Sounding the alarm against climate change in Mozambique


The high-pitched sound of alarm sirens interrupts morning lessons at the community school in Xai-Xai, southern Mozambique. Students quickly but calmly evacuate their classrooms and are shepherded to safety by teachers wearing bright florescent vests.  

The youngsters hold on to the shoulders of the child in front, forming an orderly file heading for the safety of higher ground. Officials from the National Institute for Disaster Management hand out water bottles as the students listen carefully to emergency instructions. Today it’s a drill - but next time it could save their lives. 

Many of the children are too young to remember the last time Xai-Xai and the surrounding province of Gaza was devastated by floods.

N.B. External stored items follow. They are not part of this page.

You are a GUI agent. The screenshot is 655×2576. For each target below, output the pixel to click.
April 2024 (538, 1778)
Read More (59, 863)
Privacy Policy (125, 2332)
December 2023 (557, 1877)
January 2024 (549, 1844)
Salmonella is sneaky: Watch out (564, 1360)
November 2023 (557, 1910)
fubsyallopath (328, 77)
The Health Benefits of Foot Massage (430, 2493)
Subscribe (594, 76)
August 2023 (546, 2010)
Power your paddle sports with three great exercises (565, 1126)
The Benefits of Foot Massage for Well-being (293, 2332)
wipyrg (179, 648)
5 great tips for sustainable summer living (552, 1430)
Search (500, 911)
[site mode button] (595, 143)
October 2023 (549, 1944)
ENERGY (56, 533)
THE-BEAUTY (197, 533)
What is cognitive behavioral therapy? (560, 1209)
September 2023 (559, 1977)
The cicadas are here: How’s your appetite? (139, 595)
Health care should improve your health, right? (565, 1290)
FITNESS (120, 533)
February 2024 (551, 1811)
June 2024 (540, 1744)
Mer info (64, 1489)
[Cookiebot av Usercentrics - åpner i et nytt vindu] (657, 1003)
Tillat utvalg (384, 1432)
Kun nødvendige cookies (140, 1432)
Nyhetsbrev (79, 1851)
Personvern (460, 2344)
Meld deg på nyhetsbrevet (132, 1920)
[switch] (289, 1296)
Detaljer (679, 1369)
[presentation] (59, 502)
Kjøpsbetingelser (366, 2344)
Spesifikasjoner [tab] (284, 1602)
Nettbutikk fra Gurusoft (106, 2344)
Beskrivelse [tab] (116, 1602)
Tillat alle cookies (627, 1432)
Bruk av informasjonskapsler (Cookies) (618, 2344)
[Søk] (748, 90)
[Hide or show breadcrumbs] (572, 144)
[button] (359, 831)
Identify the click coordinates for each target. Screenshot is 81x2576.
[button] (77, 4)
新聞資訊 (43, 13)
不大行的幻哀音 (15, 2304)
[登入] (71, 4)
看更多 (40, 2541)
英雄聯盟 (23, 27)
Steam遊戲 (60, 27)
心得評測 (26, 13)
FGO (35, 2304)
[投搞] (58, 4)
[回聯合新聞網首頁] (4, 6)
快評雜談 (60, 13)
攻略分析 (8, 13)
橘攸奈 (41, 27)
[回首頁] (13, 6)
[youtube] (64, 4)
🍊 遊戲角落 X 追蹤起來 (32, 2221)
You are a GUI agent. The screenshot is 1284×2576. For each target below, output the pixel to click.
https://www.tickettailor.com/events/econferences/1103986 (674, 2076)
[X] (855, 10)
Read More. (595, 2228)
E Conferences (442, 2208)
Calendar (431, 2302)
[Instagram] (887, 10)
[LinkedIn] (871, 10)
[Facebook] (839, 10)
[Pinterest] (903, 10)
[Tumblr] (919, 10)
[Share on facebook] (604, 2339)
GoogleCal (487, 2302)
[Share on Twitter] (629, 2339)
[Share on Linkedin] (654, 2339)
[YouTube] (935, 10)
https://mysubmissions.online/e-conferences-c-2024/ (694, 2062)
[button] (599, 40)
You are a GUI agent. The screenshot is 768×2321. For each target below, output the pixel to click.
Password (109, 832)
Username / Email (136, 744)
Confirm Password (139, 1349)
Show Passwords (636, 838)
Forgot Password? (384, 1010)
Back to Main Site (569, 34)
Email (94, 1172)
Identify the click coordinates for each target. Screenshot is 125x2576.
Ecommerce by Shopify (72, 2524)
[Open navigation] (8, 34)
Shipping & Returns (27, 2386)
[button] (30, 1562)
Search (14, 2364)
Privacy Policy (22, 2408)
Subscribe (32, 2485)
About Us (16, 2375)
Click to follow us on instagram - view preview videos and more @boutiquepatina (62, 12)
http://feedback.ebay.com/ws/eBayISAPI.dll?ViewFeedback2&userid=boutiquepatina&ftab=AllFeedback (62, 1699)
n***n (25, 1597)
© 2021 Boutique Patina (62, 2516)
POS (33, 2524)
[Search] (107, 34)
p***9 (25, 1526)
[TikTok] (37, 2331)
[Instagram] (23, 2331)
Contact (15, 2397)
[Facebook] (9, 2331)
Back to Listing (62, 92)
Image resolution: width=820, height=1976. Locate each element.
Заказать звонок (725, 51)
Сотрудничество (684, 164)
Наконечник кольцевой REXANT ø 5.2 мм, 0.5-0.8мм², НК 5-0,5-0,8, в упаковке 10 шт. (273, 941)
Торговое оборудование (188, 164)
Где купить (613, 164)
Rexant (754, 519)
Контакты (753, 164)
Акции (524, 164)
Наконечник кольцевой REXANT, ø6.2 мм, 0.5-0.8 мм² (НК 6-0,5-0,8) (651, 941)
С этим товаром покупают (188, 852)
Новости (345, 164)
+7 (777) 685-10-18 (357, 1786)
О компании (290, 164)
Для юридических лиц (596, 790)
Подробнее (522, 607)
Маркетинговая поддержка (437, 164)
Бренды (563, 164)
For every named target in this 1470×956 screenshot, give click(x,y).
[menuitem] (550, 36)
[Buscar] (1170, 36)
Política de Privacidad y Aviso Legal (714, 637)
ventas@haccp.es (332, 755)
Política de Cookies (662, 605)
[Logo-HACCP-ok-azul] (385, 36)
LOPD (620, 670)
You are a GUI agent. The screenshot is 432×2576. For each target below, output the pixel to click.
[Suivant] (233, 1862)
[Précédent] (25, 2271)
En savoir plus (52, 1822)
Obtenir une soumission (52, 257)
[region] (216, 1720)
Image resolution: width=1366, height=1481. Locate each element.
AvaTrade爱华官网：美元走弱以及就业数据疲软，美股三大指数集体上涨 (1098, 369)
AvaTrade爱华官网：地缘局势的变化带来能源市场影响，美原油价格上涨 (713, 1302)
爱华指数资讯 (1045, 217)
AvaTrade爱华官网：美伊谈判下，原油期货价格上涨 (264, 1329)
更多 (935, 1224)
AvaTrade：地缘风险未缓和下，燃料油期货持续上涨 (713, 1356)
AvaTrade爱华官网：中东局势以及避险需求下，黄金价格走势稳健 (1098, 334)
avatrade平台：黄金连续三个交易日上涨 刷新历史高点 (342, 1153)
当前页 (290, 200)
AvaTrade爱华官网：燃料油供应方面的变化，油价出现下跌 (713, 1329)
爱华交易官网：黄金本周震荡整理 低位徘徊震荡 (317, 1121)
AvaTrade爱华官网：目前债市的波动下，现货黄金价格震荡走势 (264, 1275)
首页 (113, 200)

In 2013, the Oliphants and Limpopo rivers burst their banks after heavy rain, and many residents became climate refugees overnight. Bridges were washed away and the town was completely cut off. More than 100 people died and 200,000 made homeless.

“When it rains the water accumulates, and it has to find a way out,” says Chiduache Aderito Orjecuimica, a hydraulic engineer working with the local community. “If the rain keeps falling, it has to break through, and when it breaks, it causes enormous craters. That’s the beginning of erosion. So if we prepare for it, we can avoid the worst impacts. It’s one way of mitigating and adapting to climate change.” 

“To be honest, the community doesn’t know much about climate change,” says Chiduache. “I tell them climate change starts from me, it starts from you. But if you take the right actions using the right methods then you can adapt to climate change.”

Further north in the coastal province of Nampula, many homes are not solid enough to withstand violent rainfall and flooding. Residents are being trained how to build using concrete and stone blocks instead of the traditional wooden construction. 

“The main objective is to teach the community to build houses that can withstand heavy rains or strong winds, so they can continue to live in them,” says Ramiro Domingos, a planning and infrastructure technician. “The objective is to reduce the vulnerability of the community.” 

The new houses have been allocated to vulnerable members of the community. “I feel great,” comments Julia Fransisco, an elderly resident of Mutucute. “I don’t get wet. It’s different from my previous house, I haven’t been flooded since I got here.” 

The EU’s flagship climate change programme GCCA+ is focusing on building local climate change resilience through Mozambique’s National Sector Support Programme (PASA), part of the government’s five year plan to tackle climate change. The current phase, which runs until 2022, follows a successful €4.7 million programme which included the development of Local Adaptation Plans. 

Paradoxically, Mozambique suffers both from too much and too little water - often in the same regions. The early flood warning system in Xai-Xai was installed after a series of intense tropical storms, but elsewhere it’s drought that is the problem - and that needs a different approach. 



200 km north of Xai-Xai, Farmer Balbina Josenacie sits with a group of other women listening to a talk on growing drought-resistant crops such as cassava and sweet potato. After the training, they head to the fields for a practical session. “Sweet potatoes are drought resistant, they can survive without water for long periods, says Balbina, from Cocoluane in Imhambane province. “We were given the seeds and the help of an expert. The expert explained how best to plant the crop. Now we are less impacted by drought and the yields have improved.” 

Drought is also a major concern for farmers in Gaza, despite the frequent flooding from the Limpopo river which runs through the province. As part of the Local Adaptation Plan, the village of Chitsuluine has installed two solar-powered water tanks for drinking and irrigation which serve more than 1300 people.  

“Whenever the community got together for meetings, the complaints were always about the lack of water,” says village leader Efrainme Anslmocossa. “So we built two tanks. Everyone was involved - residents, children, teachers, livestock farmers. I really think it brings people together, it creates a sense of unity among them.”